Réalisateur Robert Redford. Musique Cliff Martinez. 1CD Milan / Universal : 399 470-2

En 1969, un groupe de militants radicaux, appelés Weather Underground, revendique une vague d’attentats aux États-Unis pour protester contre la guerre du Vietnam. La plupart de ses membres furent emprisonnés, mais quelques-uns disparurent sans laisser de trace. L’arrestation de Sharon Solarz, l’une des activistes, remet cette affaire sur le devant de la scène, au point d’intéresser  un ambitieux reporter, Ben Schulberg.

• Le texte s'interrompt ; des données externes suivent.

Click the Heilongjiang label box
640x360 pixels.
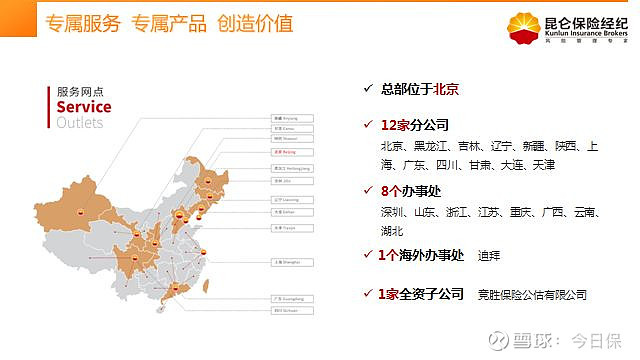tap(292, 168)
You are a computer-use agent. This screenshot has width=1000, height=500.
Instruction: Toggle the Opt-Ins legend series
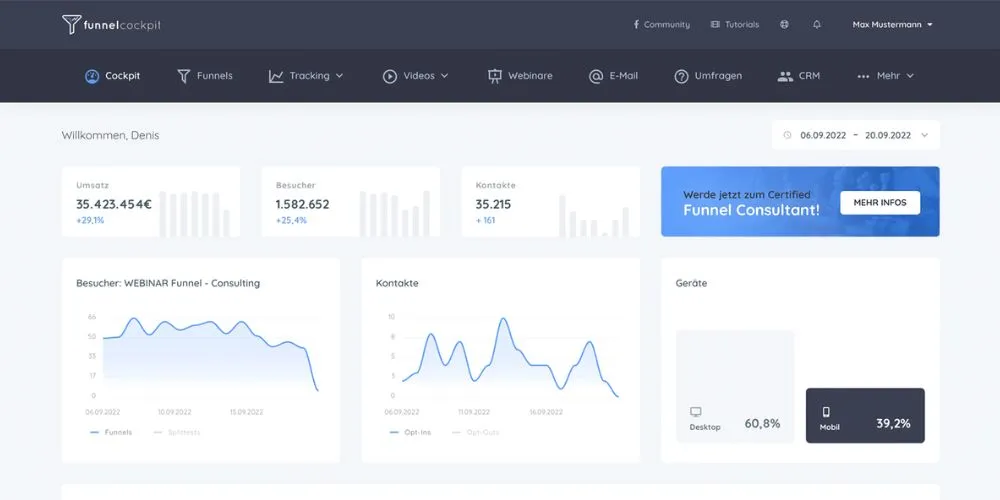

Jouant de ses relations au FBI, il rassemble petit à petit les pièces du puzzle, le menant jusqu’à Jim Grant, un avocat apparemment sans histoire… Lorsque celui-ci disparait brusquement, le journaliste se lance sur sa piste, déterminé à le retrouver, avant le FBI. Pour la musique de son film, Redford s’est adressé à Cliff Martinez, le compositeur de Steven Soderberg et de la musique « tube » de l’année « Drive ». Le film, qui ne manque pas d’intérêt, n’est pas très abouti. C’est un thriller politique qui nous touche peu. La musique « électronique » de Martinez apporte une touche supplémentaire au « suspens » : musique oppressante, mais qui manque de surprise. Cela sent un peu le réchauffé. A l’écoute du disque, c’est encore plus flagrant. Le procédé des nappes avec samples d’instruments est le principe de Martinez. Ce n’est pas désagréable à l’écoute. Il y a de belles envolées « planantes », mais cette musique pourrait être plaquée sur n’importe quel film et elle marcherait. C’est peut-être le drame des musiques de films made US aujourd’hui. Le phénomène Zimmer fait des petits, tout devient normatif. Si on aime Martinez, cela fera un CD de plus pour la collection. Sinon, même pour ceux qui ont vu le film, on ne pense pas que cette musique leur fera se souvenir de ses moments. « I can’t say I’m happy to hear you », pour paraphraser le dernier morceau du CD.